The truth is, you never saved those things for your kids in the first pace. You saved them for yourself.
If you can spare about a quarter of the space this stuff currently occupies, do it. Be brave and cull through the pile. Working with the wisdom of hindsight, get rid of anything that isn’t a seminal reflection of your child’s journey (goodbye, weekly book report; hello, term paper). Indulge in a little ritual if necessary: pour a glass of wine, light a candle, and say goodbye to documenting every single moment of the childhood your kid left years ago.
But keep the basics, because you weren’t wrong:
greeting cards from loved ones present and past;
notes and letters your child wrote while growing up;
yearly school portraits reflecting change in both appearance and attitude.
Like that nice wine I hope you grant yourself, some things grow in value as they age. Even if your kids never feel a pull to revisit their own pasts, the next generation will love mementos such as
autograph books from the 1940s, signed by family and friends,
high school newspaper articles written by the 1950s teenager who aspired to be a journalist,
baby pics and posed family portraits.
I’m glad somebody saved these snapshots of my parents’ lives. They shine even more brightly because they’re not buried in an overwhelming deluge of miscellaneous stuff.
I suppose the trick is to curate rather than collect.
Yes! Curate! As you know, I’ve given this a ton of thought since I wrote KEEPSAKE.
Nowadays, with digital photos being so easy to take and cheap to store, we’ve parted with a lot of things by taking a picture and making it just that much easier to surrender the physical thing.
(Don’t ask me how likely it is anyone will find those photos again or even look at them….)
The proverbial ‘test of time’ is a powerful sorter of priorities. Largely because, across wider stretches, it’s WE who change, and the blank, unchanging stare of mere stuff we’ve accumulated reflects that back at us. At the same time, to our core selves, it’s we who are constant presences, a thread that runs through whatever massive changes we may have actually undergone. Is your ‘I’ at 70* really different from who he/she was at 20? Gotta say ‘sure’ and ‘no way’ to that. At the same time.
Logical consistency on this one is for the faint of heart.
*Neither of us quite there yet, but (I observe a little indelicately) it’s coming–cf. Ballard’s ‘The Garden of Time’: the story, not its recent dumb Met Gala travesty . . .
I’ve “curated” my kids things into big Rubbermaid totes… one for each! When they come to visit we sometimes go through them and they will randomly take a letterman jacket or a yearbook home with them but, the tote remains in storage at our house UGH! when they were starting their big kid life no one had storage and only took from the house what they wanted at the time and said get rid of the rest!!! Now when they realize I have some treasures they will randomally go shopping in the bins for retrieval of their stuff! So, curate …

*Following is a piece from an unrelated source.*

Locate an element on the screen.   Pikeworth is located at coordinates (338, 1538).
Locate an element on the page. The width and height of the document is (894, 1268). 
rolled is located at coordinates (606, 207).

Kristina, I agree that certain objects are prime for digital storage. And, yes, knowing that keepsakes are stored somewhere else makes it easier to part with the object itself. But for me, the same problem might still exist, because in my mind, the internet itself feels cluttered. How do you find what you want to see? Would my stuff simply become a virtual heap instead of a physical one? Plus, so many mementos require touch. Beyond all this, though, even the historian in me recognizes that subsequent generations will be/are far more cyberspace-oriented, and this could be their perfect solution.
True, Bob, and as we change, so does the message of memory we want to share with future generations. We also can’t control what our kids will remember and/or what they will consider important. Events in our children’s lives that seem so very important to us may turn out to be a footnote to them.
Michelle. You lost me at “one [tote] for each.” I bow to your efficiency! You are a natural-born curator. I’d give you a trophy, but it would only become one more thing that needs a place to live.